- Raw data:
>>>>>

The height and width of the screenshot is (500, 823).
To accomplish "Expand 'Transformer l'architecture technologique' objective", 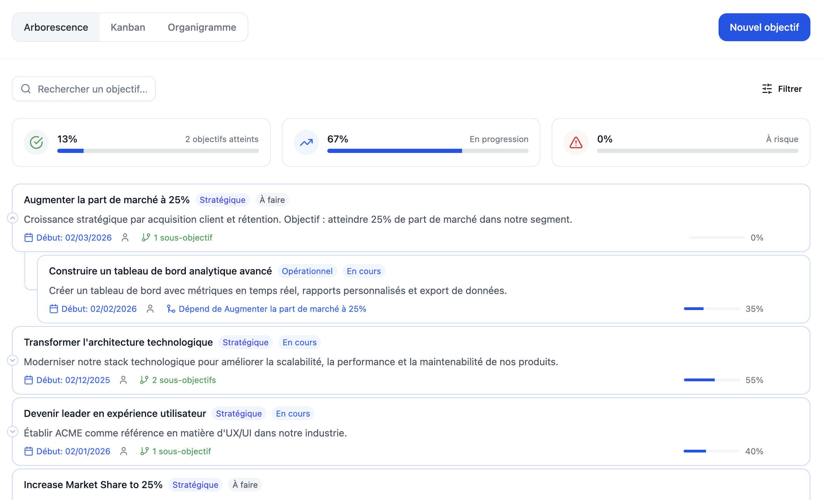I will (13, 360).
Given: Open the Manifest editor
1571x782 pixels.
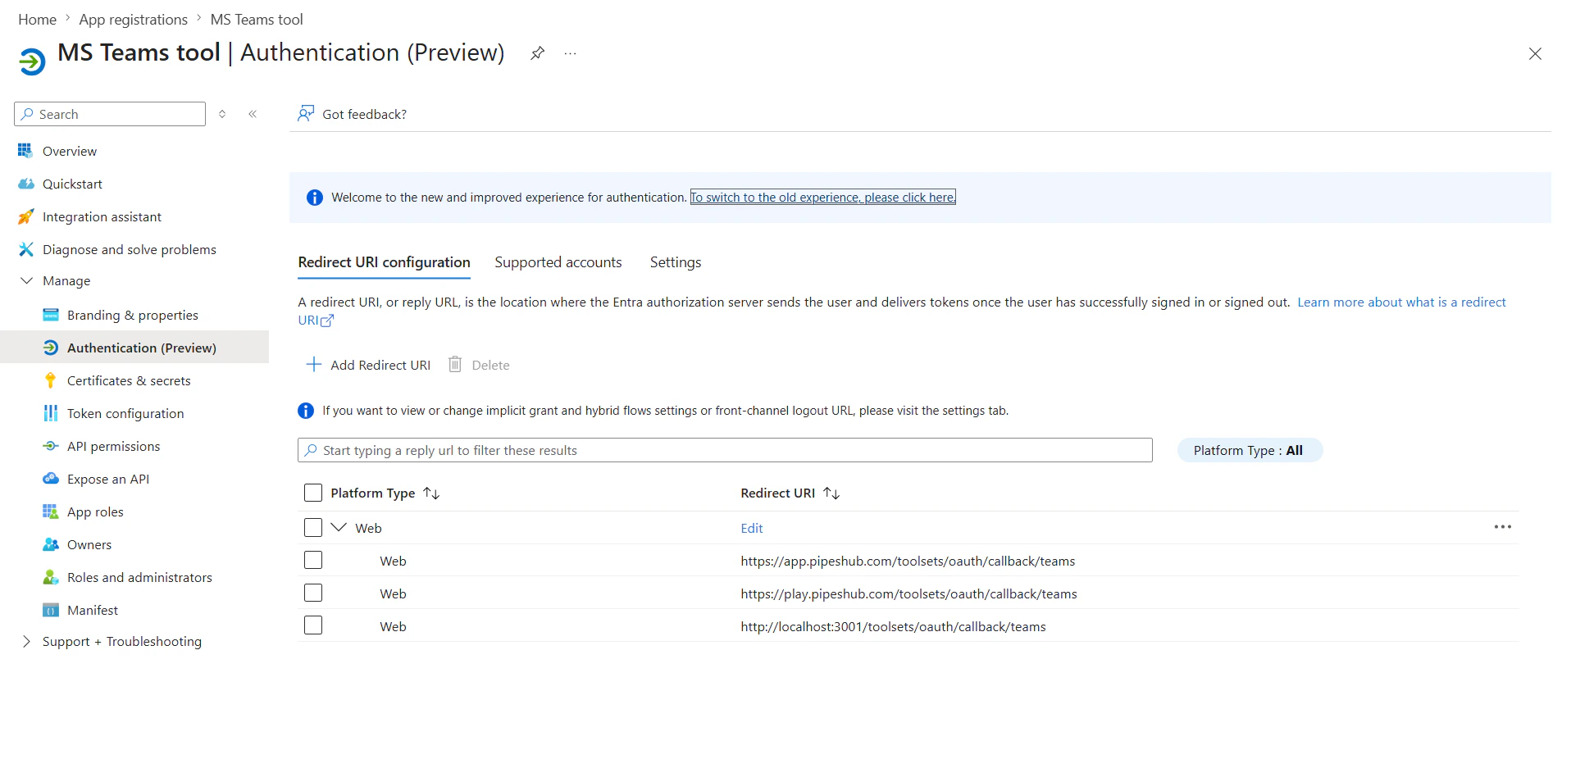Looking at the screenshot, I should click(x=93, y=610).
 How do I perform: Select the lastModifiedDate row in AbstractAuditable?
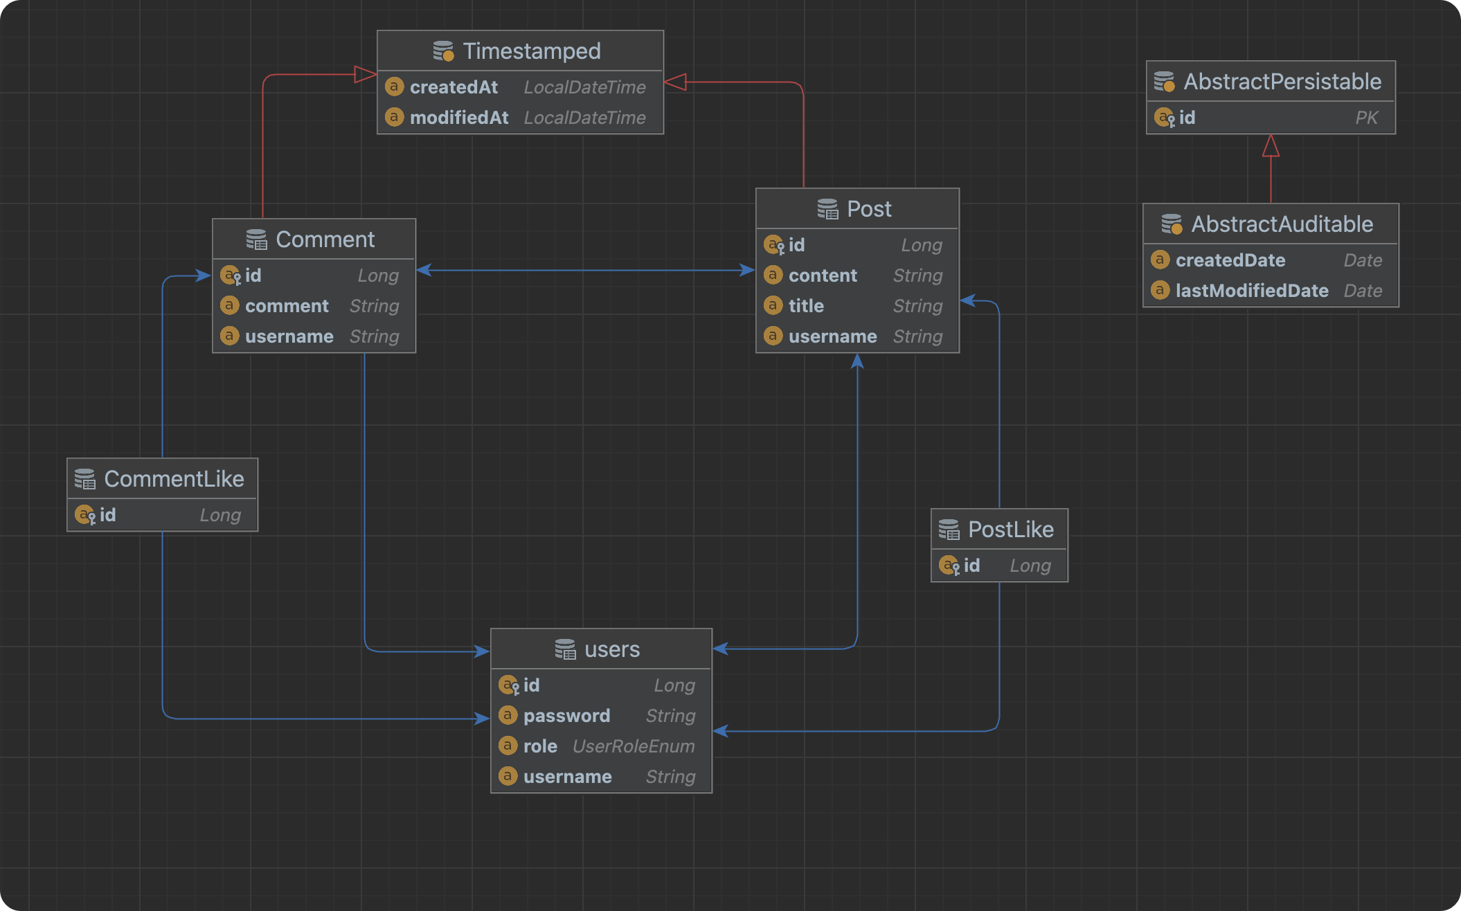(x=1270, y=291)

<<<<<

- Instructions to follow: The expected output is exactly the lines from the one containing "Given: Open the Manifest editor" through the last line of the listing, both included, with every picture left out.

- Answer to this problem:
Given: Open the Manifest editor
1571x782 pixels.
Looking at the screenshot, I should click(x=93, y=610).
 How do I perform: Select the lastModifiedDate row in AbstractAuditable?
(x=1270, y=291)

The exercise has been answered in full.